-------- DATA PROVIDED

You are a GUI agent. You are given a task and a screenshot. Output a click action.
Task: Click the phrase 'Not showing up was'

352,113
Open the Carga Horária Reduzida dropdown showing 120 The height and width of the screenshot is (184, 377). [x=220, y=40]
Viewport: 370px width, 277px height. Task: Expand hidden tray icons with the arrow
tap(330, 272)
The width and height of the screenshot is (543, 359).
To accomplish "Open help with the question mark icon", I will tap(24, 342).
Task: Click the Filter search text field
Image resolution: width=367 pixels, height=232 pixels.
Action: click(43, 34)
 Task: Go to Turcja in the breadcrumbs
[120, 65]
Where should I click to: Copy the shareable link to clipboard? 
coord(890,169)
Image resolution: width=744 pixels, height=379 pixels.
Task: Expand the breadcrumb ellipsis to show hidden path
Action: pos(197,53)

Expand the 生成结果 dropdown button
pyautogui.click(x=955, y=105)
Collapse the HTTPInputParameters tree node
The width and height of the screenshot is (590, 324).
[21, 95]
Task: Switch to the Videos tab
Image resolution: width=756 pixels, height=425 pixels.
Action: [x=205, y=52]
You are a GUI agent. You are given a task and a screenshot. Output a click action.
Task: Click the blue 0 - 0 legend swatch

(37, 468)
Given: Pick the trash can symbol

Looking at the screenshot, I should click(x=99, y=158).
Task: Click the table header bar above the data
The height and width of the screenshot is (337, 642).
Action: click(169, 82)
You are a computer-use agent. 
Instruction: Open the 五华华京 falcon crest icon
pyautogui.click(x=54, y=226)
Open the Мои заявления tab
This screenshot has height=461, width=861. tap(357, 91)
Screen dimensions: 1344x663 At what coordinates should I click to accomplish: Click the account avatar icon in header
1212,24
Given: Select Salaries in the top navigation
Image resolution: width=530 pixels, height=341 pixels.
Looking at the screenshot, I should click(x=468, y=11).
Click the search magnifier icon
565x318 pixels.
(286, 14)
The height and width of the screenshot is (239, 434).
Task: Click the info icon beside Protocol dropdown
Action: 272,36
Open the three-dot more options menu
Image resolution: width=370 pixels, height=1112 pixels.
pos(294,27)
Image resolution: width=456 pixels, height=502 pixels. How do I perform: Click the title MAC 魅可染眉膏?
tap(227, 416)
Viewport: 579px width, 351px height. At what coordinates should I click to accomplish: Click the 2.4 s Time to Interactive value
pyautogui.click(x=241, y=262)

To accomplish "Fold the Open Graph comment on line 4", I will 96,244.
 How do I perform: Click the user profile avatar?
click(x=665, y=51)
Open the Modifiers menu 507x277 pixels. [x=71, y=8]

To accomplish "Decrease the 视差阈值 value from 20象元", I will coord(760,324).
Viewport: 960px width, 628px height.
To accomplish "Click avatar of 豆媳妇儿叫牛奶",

----------------

**EXERCISE INSTRUCTIONS**
Give back precisely the lines above that start at the line containing "Image resolution: width=756" and end at the line containing "Task: Click the table", inclusive. No other lines belong in the output.

**SOLUTION TO THIS PROBLEM**
Image resolution: width=756 pixels, height=425 pixels.
Action: [x=205, y=52]
You are a GUI agent. You are given a task and a screenshot. Output a click action.
Task: Click the blue 0 - 0 legend swatch

(37, 468)
Given: Pick the trash can symbol

Looking at the screenshot, I should click(x=99, y=158).
Task: Click the table header bar above the data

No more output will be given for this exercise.